[openstack-dev] [nova] 2 weeks in the bug tracker

Jay S. Bryant jsbryant at electronicjungle.net
Mon Sep 22 14:51:16 UTC 2014


On 09/21/2014 07:37 PM, Matt Riedemann wrote:
>
>
> On 9/19/2014 8:13 AM, Sean Dague wrote:
>> I've spent the better part of the last 2 weeks in the Nova bug tracker
>> to try to turn it into something that doesn't cause people to run away
>> screaming. I don't remember exactly where we started at open bug count 2
>> weeks ago (it was north of 1400, with > 200 bugs in new, but it might
>> have been north of 1600), but as of this email we're at < 1000 open bugs
>> (I'm counting Fix Committed as closed, even though LP does not), and ~0
>> new bugs (depending on the time of the day).
>>
>> == Philosophy in Triaging ==
>>
>> I'm going to lay out the philosophy of triaging I've had, because this
>> may also set the tone going forward.
>>
>> A bug tracker is a tool to help us make a better release. It does not
>> exist for it's own good, it exists to help. Which means when evaluating
>> what stays in and what leaves we need to evaluate if any particular
>> artifact will help us make a better release. But also more importantly
>> realize that there is a cost for carrying every artifact in the tracker.

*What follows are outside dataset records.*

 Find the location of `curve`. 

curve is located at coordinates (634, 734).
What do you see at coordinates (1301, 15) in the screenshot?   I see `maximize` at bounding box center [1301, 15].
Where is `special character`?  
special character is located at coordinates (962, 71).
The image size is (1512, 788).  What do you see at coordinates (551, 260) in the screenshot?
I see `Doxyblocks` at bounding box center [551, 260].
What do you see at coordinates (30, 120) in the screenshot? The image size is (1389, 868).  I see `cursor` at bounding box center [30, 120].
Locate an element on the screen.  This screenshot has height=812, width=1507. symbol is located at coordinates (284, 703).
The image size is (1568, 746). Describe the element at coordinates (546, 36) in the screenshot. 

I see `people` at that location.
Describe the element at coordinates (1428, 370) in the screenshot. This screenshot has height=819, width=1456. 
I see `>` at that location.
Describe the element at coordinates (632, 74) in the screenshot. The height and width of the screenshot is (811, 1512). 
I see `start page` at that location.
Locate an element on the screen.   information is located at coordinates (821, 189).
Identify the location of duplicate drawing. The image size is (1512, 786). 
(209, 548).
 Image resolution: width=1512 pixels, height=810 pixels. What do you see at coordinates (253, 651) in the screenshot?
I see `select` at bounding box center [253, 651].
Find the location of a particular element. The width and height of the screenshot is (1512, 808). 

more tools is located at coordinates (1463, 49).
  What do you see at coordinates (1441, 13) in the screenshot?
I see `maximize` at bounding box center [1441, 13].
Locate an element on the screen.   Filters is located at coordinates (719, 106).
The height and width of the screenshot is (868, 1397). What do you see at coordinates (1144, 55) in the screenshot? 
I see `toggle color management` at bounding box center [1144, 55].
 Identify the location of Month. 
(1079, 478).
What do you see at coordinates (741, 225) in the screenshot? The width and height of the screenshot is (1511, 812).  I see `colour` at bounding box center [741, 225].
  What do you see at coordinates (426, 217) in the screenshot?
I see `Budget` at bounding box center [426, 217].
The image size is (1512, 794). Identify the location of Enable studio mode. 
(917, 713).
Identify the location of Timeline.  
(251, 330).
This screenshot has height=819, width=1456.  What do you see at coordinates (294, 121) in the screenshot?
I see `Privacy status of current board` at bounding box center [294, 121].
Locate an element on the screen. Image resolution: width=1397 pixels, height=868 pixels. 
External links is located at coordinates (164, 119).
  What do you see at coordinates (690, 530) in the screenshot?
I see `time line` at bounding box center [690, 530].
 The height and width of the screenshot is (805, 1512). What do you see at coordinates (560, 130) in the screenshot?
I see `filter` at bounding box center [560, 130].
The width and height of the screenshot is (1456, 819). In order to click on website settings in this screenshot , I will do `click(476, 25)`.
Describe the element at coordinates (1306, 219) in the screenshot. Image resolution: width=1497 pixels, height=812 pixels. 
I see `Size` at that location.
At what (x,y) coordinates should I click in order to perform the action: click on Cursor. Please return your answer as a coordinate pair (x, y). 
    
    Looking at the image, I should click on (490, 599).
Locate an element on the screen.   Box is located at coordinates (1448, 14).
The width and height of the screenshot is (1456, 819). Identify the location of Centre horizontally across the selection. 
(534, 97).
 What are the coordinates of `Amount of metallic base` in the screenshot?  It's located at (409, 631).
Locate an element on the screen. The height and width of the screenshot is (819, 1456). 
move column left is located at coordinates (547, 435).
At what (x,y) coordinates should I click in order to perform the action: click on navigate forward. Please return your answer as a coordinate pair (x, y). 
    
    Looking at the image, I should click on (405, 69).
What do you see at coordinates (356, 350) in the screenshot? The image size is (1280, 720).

>> Resolving duplicates gets non linearly harder as the number of artifacts
>> go up. Triaging gets non-linearly hard as the number of artifacts go up.
>>
>> With this I was being somewhat pragmatic about closing bugs. An old bug
>> that is just a stacktrace is typically not useful. An old bug that is a
>> vague sentence that we should refactor a particular module (with no
>> specifics on the details) is not useful. A bug reported against a very
>> old version of OpenStack where the code has changed a lot in the
>> relevant area, and there aren't responses from the author, is not
>> useful. Not useful bugs just add debt, and we should get rid of them.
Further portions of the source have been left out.